-- REQUIREMENT --
Give the lines again exactly as they appear, beginning at the one with "The image size is (1456, 819)." and ending at the last line of the records.

-- PROVIDED ENTRIES --
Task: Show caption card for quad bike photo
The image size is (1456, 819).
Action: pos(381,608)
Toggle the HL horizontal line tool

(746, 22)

-- SOLUTION TO THE EXERCISE --
The image size is (1456, 819).
Action: pos(381,608)
Toggle the HL horizontal line tool

(746, 22)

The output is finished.